Data listing Block Start

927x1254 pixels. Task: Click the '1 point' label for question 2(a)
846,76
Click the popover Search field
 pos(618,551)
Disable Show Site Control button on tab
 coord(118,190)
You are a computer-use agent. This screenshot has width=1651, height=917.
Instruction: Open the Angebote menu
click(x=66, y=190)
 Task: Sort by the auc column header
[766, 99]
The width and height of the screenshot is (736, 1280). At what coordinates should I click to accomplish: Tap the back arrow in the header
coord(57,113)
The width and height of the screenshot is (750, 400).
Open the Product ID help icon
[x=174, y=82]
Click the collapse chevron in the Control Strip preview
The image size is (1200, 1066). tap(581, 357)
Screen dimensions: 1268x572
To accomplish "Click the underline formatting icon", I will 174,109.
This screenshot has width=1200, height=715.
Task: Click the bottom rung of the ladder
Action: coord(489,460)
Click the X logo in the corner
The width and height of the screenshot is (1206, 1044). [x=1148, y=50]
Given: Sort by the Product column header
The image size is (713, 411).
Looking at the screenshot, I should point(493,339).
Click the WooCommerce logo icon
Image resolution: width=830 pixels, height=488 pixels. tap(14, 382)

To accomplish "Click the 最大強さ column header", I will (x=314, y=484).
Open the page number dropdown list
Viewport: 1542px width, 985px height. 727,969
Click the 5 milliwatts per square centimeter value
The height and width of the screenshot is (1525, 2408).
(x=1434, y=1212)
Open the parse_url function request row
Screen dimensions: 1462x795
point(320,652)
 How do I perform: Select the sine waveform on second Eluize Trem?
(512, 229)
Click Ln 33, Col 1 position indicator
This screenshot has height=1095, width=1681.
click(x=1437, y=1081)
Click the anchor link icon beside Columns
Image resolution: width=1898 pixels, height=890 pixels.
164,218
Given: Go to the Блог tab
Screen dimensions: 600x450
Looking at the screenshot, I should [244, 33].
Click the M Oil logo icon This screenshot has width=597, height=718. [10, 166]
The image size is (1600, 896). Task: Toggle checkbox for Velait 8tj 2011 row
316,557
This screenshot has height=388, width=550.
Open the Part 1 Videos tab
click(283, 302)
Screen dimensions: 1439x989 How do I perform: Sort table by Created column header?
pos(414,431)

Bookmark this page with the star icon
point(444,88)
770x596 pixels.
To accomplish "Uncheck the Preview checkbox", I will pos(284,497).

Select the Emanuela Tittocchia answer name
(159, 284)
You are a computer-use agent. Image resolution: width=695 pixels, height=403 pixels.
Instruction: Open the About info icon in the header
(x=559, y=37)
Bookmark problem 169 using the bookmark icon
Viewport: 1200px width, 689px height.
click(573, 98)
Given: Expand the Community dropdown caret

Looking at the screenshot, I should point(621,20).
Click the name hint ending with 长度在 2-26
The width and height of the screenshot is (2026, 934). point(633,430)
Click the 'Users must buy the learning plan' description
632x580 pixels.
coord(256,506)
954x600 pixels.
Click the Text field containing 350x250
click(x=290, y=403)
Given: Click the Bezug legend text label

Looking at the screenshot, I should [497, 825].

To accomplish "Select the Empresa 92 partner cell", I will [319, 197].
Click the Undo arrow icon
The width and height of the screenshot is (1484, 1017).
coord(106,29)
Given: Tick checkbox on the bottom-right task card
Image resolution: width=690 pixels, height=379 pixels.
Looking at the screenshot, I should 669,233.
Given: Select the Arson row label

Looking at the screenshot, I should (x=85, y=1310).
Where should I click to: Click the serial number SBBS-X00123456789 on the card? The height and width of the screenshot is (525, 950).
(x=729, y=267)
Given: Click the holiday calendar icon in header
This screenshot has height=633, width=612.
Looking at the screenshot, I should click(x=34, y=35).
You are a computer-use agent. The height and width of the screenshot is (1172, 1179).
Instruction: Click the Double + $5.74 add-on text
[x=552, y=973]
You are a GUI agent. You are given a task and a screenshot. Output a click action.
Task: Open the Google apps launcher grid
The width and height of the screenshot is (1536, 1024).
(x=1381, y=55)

Data listing Block End

> _Action item_
Give back the material above in full, exactly as it reads.

> _Answer for this exercise_
927x1254 pixels. Task: Click the '1 point' label for question 2(a)
846,76
Click the popover Search field
 pos(618,551)
Disable Show Site Control button on tab
 coord(118,190)
You are a computer-use agent. This screenshot has width=1651, height=917.
Instruction: Open the Angebote menu
click(x=66, y=190)
 Task: Sort by the auc column header
[766, 99]
The width and height of the screenshot is (736, 1280). At what coordinates should I click to accomplish: Tap the back arrow in the header
coord(57,113)
The width and height of the screenshot is (750, 400).
Open the Product ID help icon
[x=174, y=82]
Click the collapse chevron in the Control Strip preview
The image size is (1200, 1066). tap(581, 357)
Screen dimensions: 1268x572
To accomplish "Click the underline formatting icon", I will 174,109.
This screenshot has width=1200, height=715.
Task: Click the bottom rung of the ladder
Action: coord(489,460)
Click the X logo in the corner
The width and height of the screenshot is (1206, 1044). [x=1148, y=50]
Given: Sort by the Product column header
The image size is (713, 411).
Looking at the screenshot, I should point(493,339).
Click the WooCommerce logo icon
Image resolution: width=830 pixels, height=488 pixels. tap(14, 382)

To accomplish "Click the 最大強さ column header", I will (x=314, y=484).
Open the page number dropdown list
Viewport: 1542px width, 985px height. 727,969
Click the 5 milliwatts per square centimeter value
The height and width of the screenshot is (1525, 2408).
(x=1434, y=1212)
Open the parse_url function request row
Screen dimensions: 1462x795
point(320,652)
 How do I perform: Select the sine waveform on second Eluize Trem?
(512, 229)
Click Ln 33, Col 1 position indicator
This screenshot has height=1095, width=1681.
click(x=1437, y=1081)
Click the anchor link icon beside Columns
Image resolution: width=1898 pixels, height=890 pixels.
164,218
Given: Go to the Блог tab
Screen dimensions: 600x450
Looking at the screenshot, I should [244, 33].
Click the M Oil logo icon This screenshot has width=597, height=718. [10, 166]
The image size is (1600, 896). Task: Toggle checkbox for Velait 8tj 2011 row
316,557
This screenshot has height=388, width=550.
Open the Part 1 Videos tab
click(283, 302)
Screen dimensions: 1439x989 How do I perform: Sort table by Created column header?
pos(414,431)

Bookmark this page with the star icon
point(444,88)
770x596 pixels.
To accomplish "Uncheck the Preview checkbox", I will pos(284,497).

Select the Emanuela Tittocchia answer name
(159, 284)
You are a computer-use agent. Image resolution: width=695 pixels, height=403 pixels.
Instruction: Open the About info icon in the header
(x=559, y=37)
Bookmark problem 169 using the bookmark icon
Viewport: 1200px width, 689px height.
click(573, 98)
Given: Expand the Community dropdown caret

Looking at the screenshot, I should point(621,20).
Click the name hint ending with 长度在 2-26
The width and height of the screenshot is (2026, 934). point(633,430)
Click the 'Users must buy the learning plan' description
632x580 pixels.
coord(256,506)
954x600 pixels.
Click the Text field containing 350x250
click(x=290, y=403)
Given: Click the Bezug legend text label

Looking at the screenshot, I should [497, 825].

To accomplish "Select the Empresa 92 partner cell", I will [319, 197].
Click the Undo arrow icon
The width and height of the screenshot is (1484, 1017).
coord(106,29)
Given: Tick checkbox on the bottom-right task card
Image resolution: width=690 pixels, height=379 pixels.
Looking at the screenshot, I should 669,233.
Given: Select the Arson row label

Looking at the screenshot, I should (x=85, y=1310).
Where should I click to: Click the serial number SBBS-X00123456789 on the card? The height and width of the screenshot is (525, 950).
(x=729, y=267)
Given: Click the holiday calendar icon in header
This screenshot has height=633, width=612.
Looking at the screenshot, I should click(x=34, y=35).
You are a computer-use agent. The height and width of the screenshot is (1172, 1179).
Instruction: Click the Double + $5.74 add-on text
[x=552, y=973]
You are a GUI agent. You are given a task and a screenshot. Output a click action.
Task: Open the Google apps launcher grid
The width and height of the screenshot is (1536, 1024).
(x=1381, y=55)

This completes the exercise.